Stored records

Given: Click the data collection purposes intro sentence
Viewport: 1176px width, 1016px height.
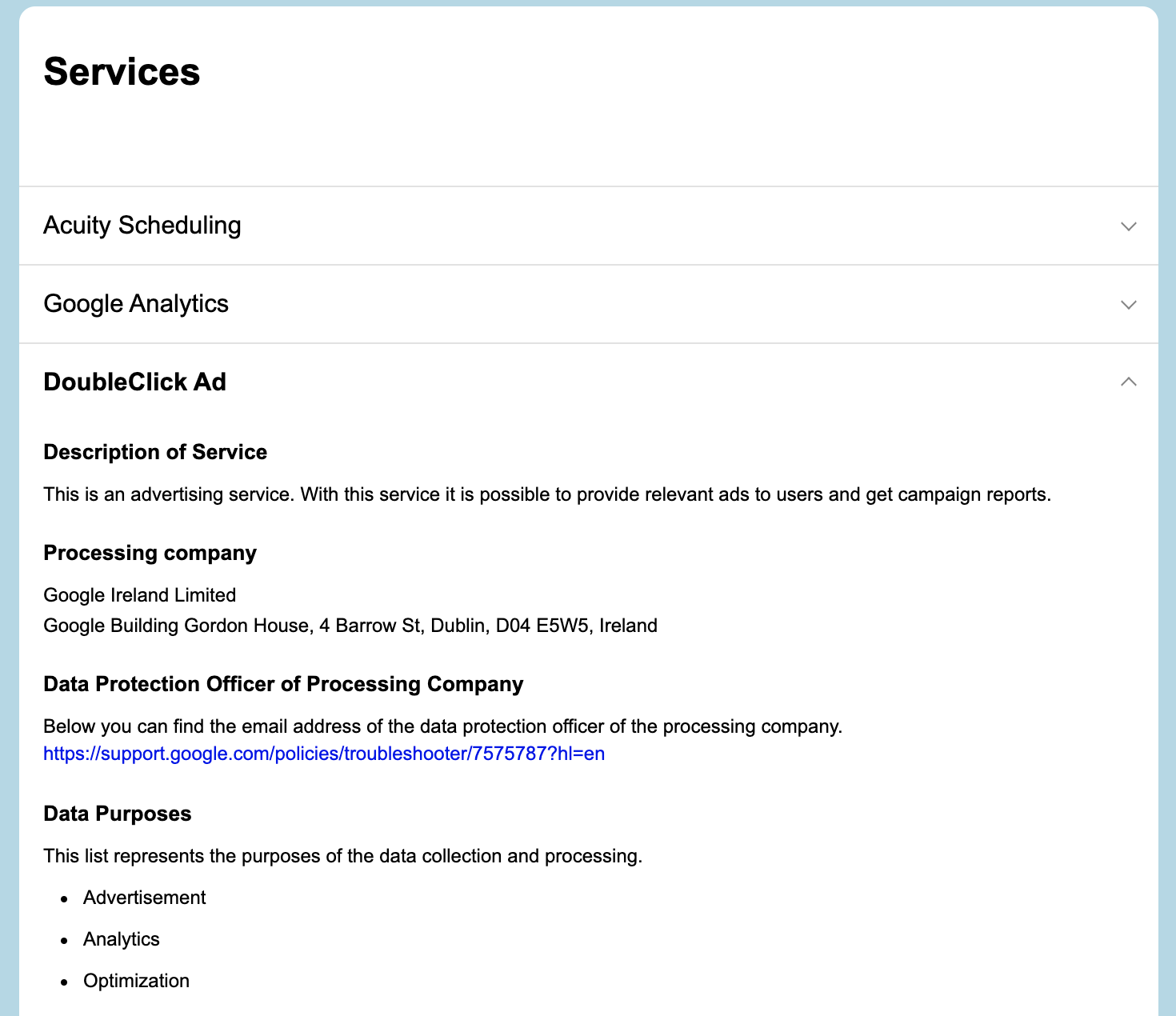Looking at the screenshot, I should tap(342, 856).
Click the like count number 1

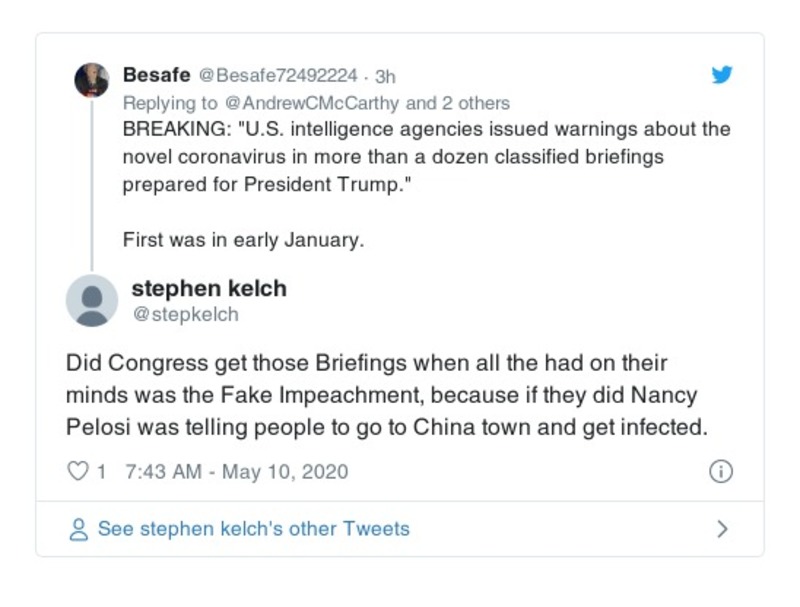pos(102,471)
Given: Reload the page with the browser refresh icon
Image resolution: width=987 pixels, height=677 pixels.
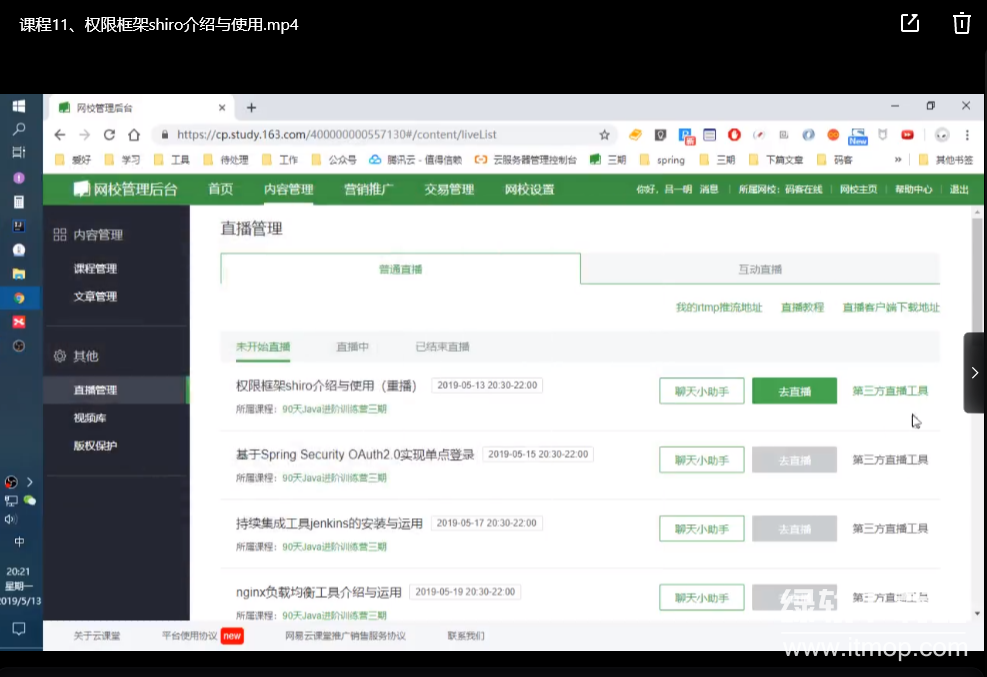Looking at the screenshot, I should click(109, 134).
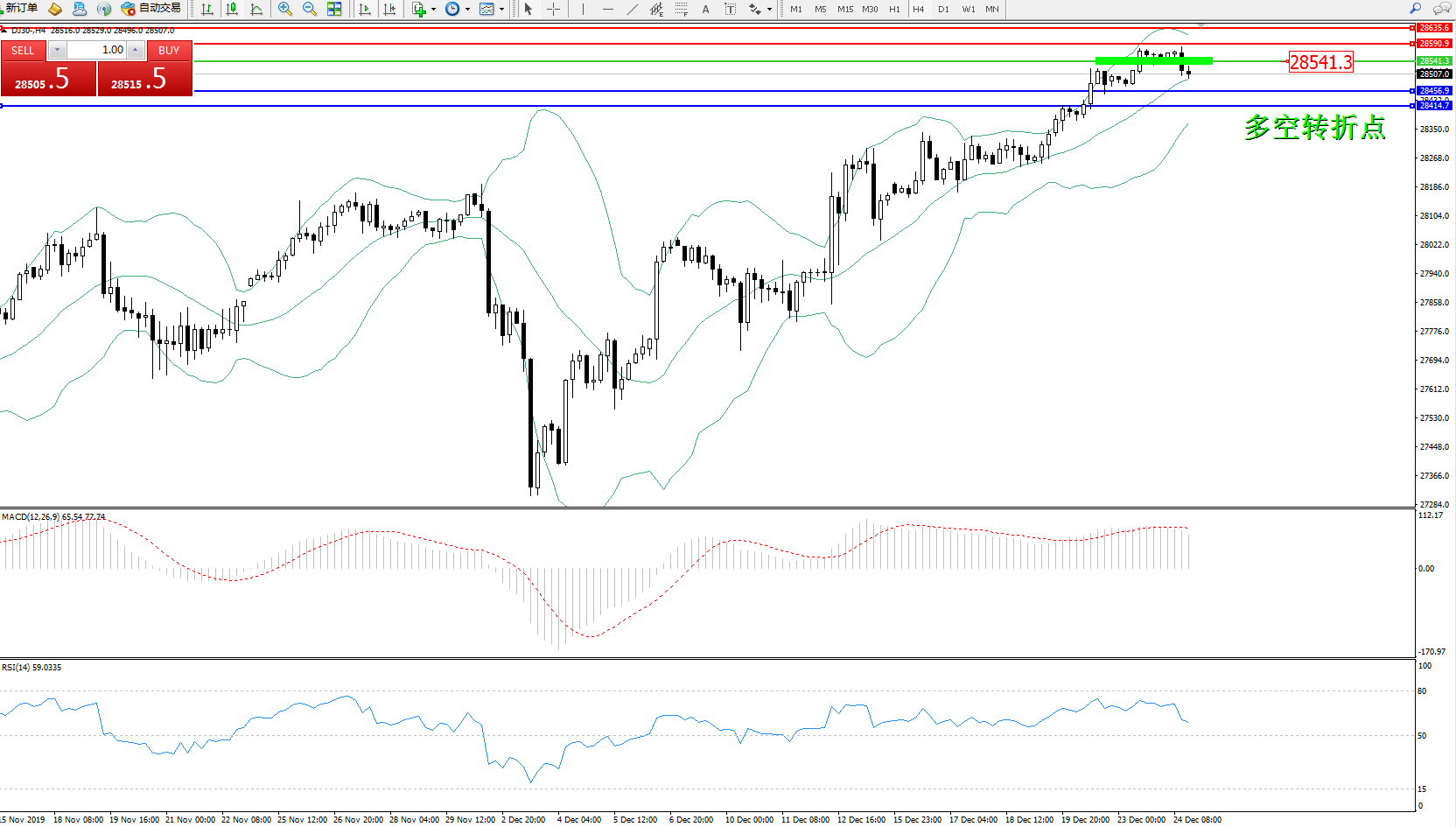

■ Work required
Repeat, exactly and with no pictures, each line from the line that holds "Click the like count number 1" through the last line of the records above.

■ Your solution
Click the like count number 1

pos(102,471)
Given: Reload the page with the browser refresh icon
Image resolution: width=987 pixels, height=677 pixels.
Looking at the screenshot, I should click(109, 134).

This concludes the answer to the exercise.